Write out everything from the start of the lines below down to and including the line containing "的記載事項 個人情報保護方針 (354, 2548)" as a JSON list of strings, one string per line. Skip blank lines and leave out the pictures.

== PROVIDED INFORMATION

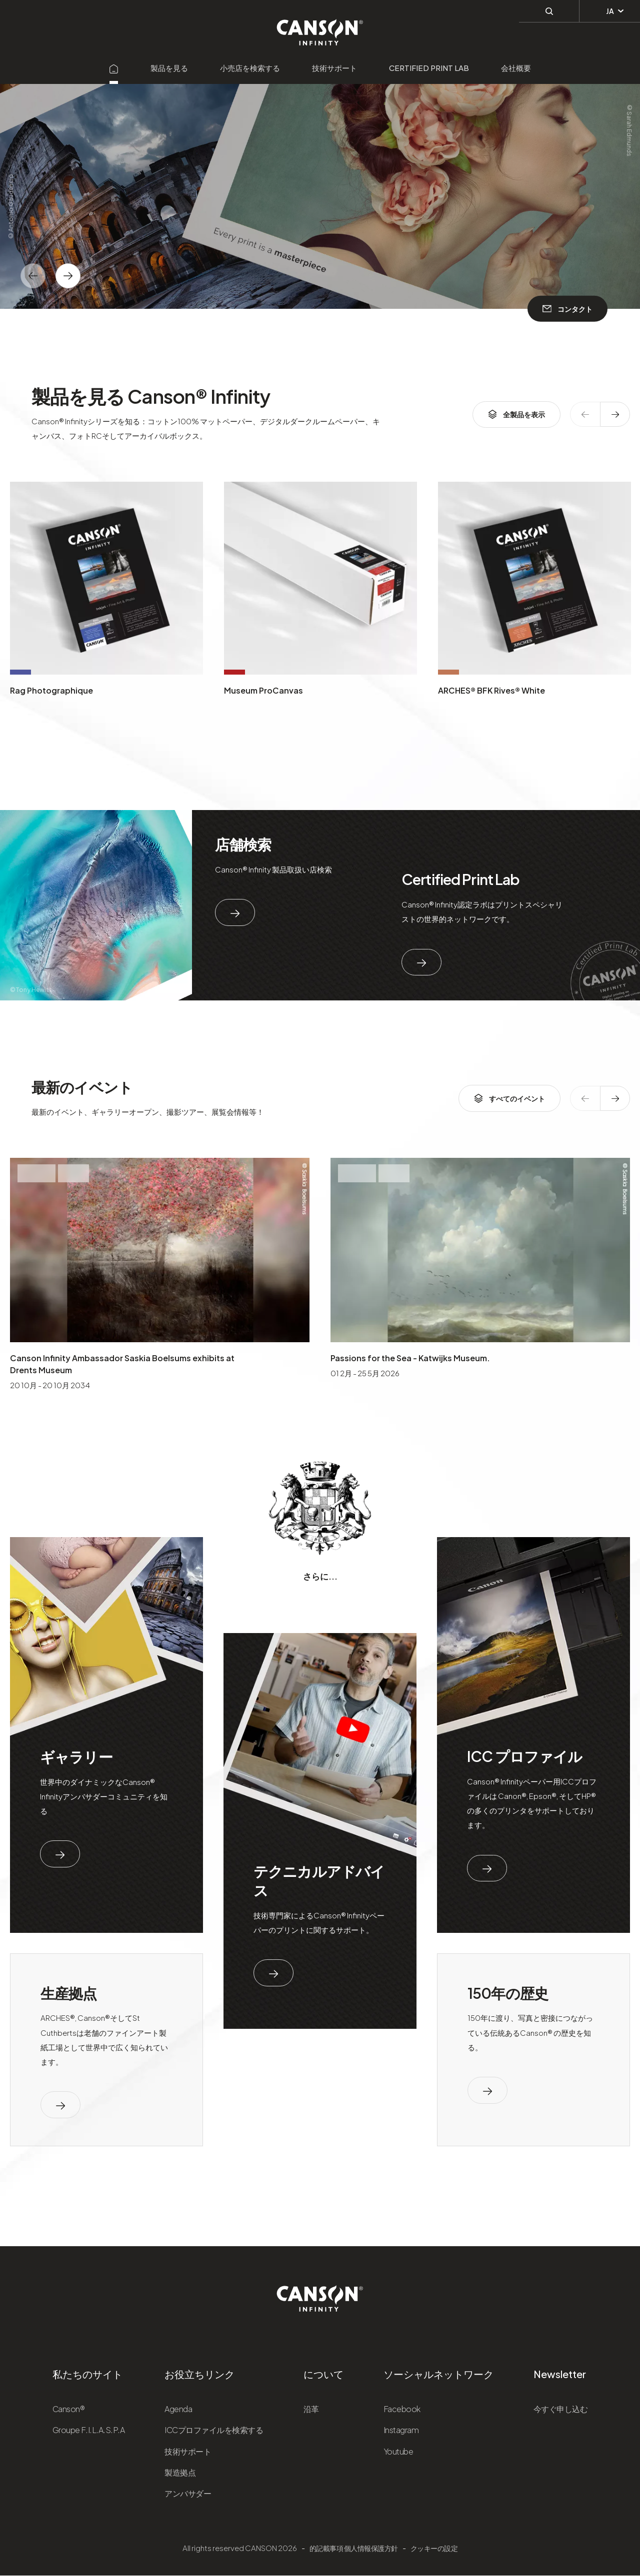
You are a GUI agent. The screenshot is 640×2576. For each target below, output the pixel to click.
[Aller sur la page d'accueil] (114, 67)
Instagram (401, 2430)
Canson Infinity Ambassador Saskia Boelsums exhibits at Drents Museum (122, 1364)
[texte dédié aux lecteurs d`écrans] (68, 275)
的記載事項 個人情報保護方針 (354, 2548)
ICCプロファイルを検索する (213, 2430)
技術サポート (334, 67)
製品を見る (169, 67)
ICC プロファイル (524, 1756)
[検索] (549, 10)
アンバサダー (187, 2493)
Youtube (399, 2451)
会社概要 (516, 67)
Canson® (68, 2409)
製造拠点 (180, 2472)
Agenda (178, 2409)
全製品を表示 (516, 414)
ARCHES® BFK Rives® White (491, 690)
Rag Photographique (51, 690)
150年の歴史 (508, 1993)
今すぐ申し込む (561, 2409)
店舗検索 (243, 844)
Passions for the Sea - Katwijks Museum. (410, 1358)
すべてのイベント (509, 1098)
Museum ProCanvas (263, 690)
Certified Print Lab (429, 67)
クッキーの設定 (434, 2548)
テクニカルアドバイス (319, 1880)
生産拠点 (68, 1993)
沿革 (311, 2409)
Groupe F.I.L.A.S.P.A (88, 2430)
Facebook (402, 2409)
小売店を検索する (250, 67)
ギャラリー (76, 1756)
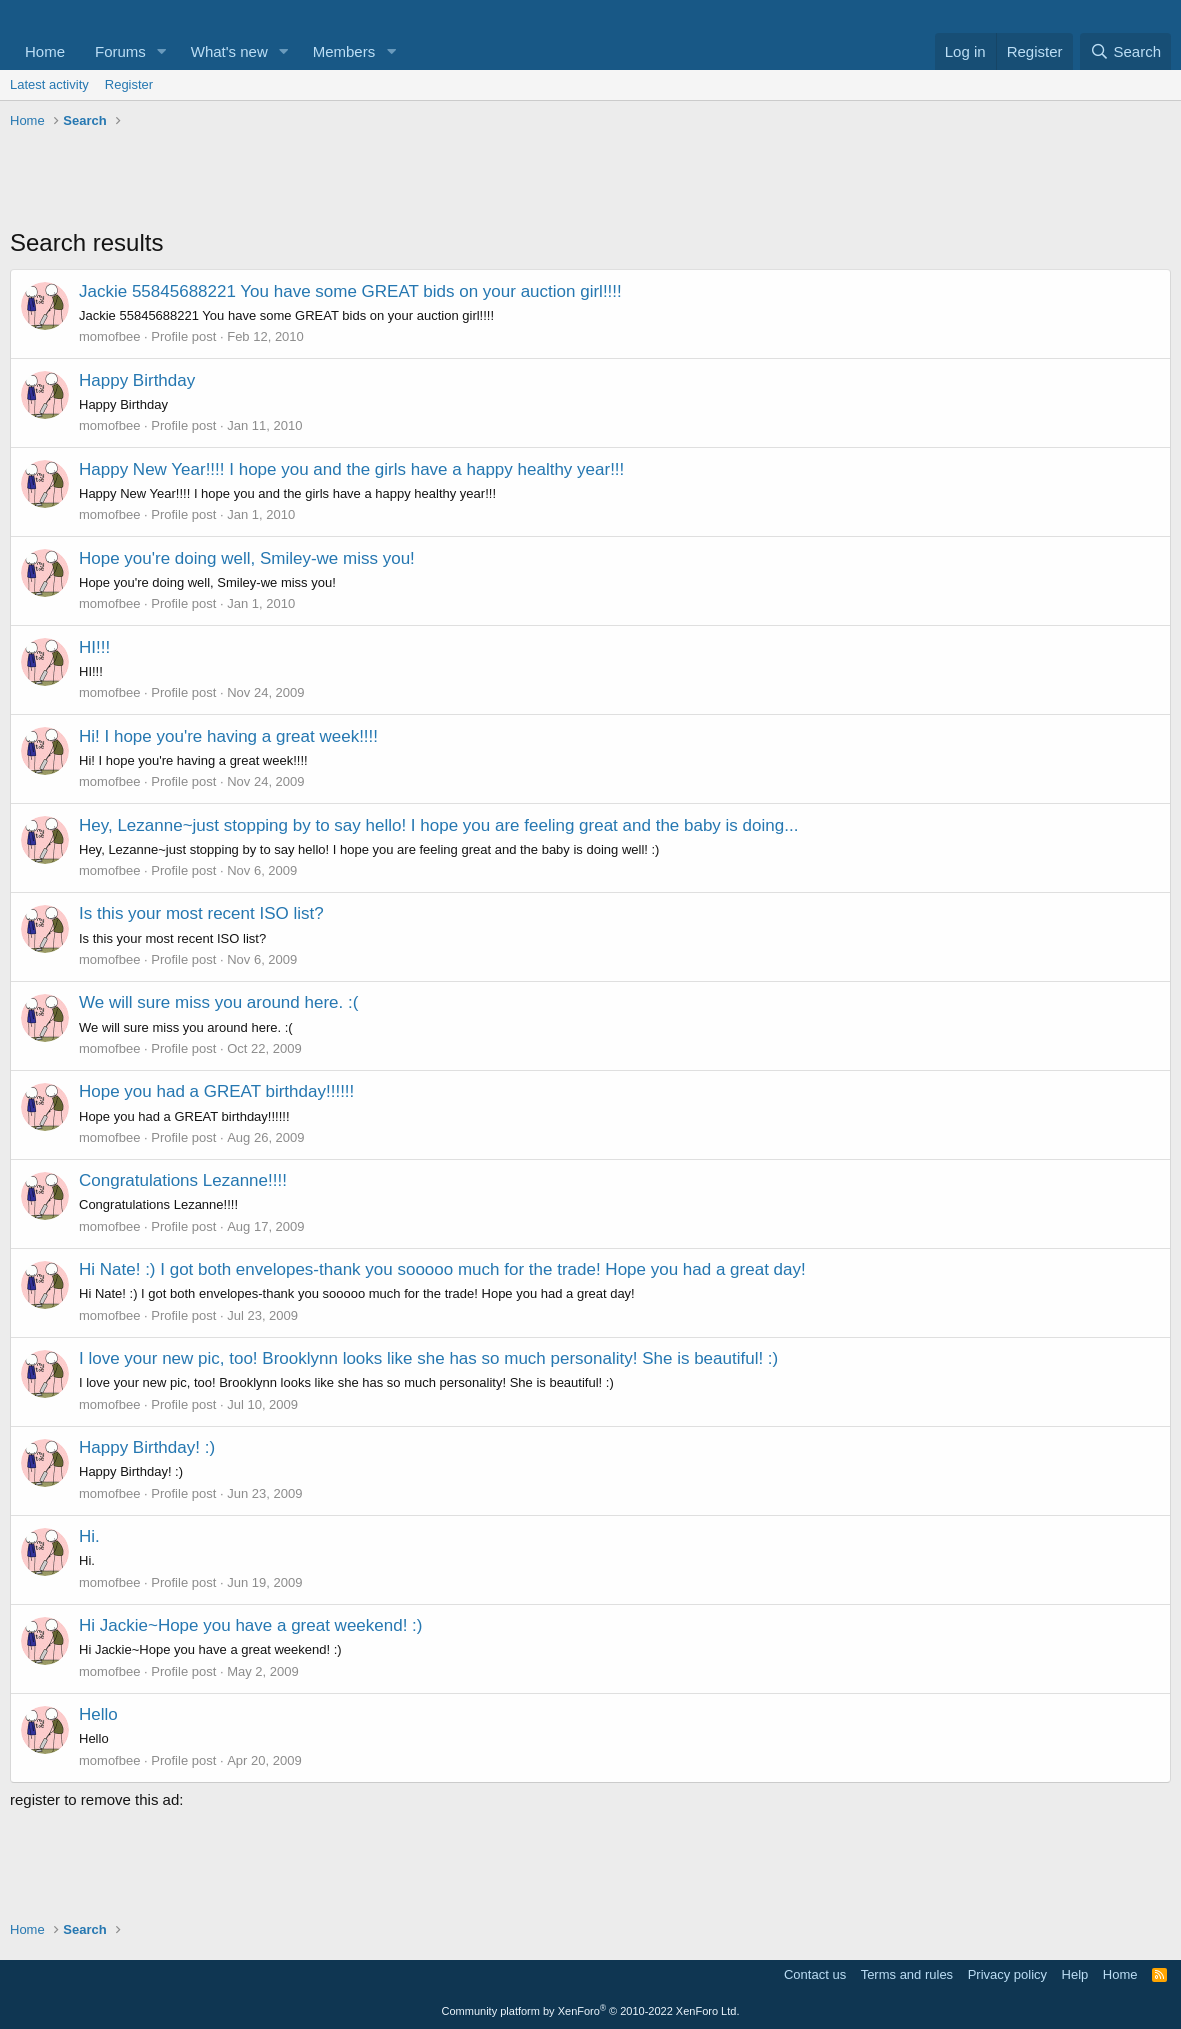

====

● **WRITTEN REPLY**
[
  "You are a GUI agent. The screenshot is 640×2576. For each target below, output the pixel to click.",
  "[Aller sur la page d'accueil] (114, 67)",
  "Instagram (401, 2430)",
  "Canson Infinity Ambassador Saskia Boelsums exhibits at Drents Museum (122, 1364)",
  "[texte dédié aux lecteurs d`écrans] (68, 275)",
  "的記載事項 個人情報保護方針 (354, 2548)"
]